[Stored data]

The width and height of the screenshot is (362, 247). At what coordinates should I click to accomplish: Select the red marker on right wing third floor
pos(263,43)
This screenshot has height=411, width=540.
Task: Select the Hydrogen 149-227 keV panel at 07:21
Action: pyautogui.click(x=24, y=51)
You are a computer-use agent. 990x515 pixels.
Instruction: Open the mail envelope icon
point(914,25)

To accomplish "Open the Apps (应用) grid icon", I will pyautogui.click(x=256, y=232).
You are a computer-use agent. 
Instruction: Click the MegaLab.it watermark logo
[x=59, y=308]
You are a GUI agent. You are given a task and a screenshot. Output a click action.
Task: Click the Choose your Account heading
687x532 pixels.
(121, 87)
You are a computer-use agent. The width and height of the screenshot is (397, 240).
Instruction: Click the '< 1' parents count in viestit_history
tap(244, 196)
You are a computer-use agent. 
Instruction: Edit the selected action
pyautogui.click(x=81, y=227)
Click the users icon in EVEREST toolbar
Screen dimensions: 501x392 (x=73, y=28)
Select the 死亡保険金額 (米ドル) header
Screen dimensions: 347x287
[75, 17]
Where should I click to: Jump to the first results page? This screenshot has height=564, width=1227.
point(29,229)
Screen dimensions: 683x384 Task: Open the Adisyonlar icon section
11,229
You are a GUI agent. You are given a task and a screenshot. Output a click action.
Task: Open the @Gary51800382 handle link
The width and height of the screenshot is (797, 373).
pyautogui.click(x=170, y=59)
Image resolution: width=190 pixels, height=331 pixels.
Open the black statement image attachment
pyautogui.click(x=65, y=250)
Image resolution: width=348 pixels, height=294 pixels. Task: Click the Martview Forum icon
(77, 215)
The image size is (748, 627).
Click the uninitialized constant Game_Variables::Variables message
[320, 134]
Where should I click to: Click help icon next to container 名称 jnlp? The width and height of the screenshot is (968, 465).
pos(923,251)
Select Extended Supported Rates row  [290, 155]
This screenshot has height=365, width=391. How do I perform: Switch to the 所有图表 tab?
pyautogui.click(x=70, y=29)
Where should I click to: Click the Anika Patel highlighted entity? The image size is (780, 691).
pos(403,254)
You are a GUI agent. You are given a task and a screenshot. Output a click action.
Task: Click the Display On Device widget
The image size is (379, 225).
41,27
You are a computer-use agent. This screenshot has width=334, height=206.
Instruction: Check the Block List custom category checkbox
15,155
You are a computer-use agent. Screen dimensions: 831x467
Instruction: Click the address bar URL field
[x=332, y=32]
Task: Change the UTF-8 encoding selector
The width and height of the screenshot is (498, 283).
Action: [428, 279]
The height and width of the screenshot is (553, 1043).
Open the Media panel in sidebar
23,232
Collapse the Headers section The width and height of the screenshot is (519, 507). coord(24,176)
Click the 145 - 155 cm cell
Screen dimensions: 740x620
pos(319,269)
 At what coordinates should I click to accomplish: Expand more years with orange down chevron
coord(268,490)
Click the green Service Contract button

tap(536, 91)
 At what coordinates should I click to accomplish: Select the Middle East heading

TASK>
Return a copy of each line in the entries that carries the string "heading".

TASK SOLUTION>
Task: Click the Choose your Account heading
 At what coordinates should I click to accomplish: Select the Middle East heading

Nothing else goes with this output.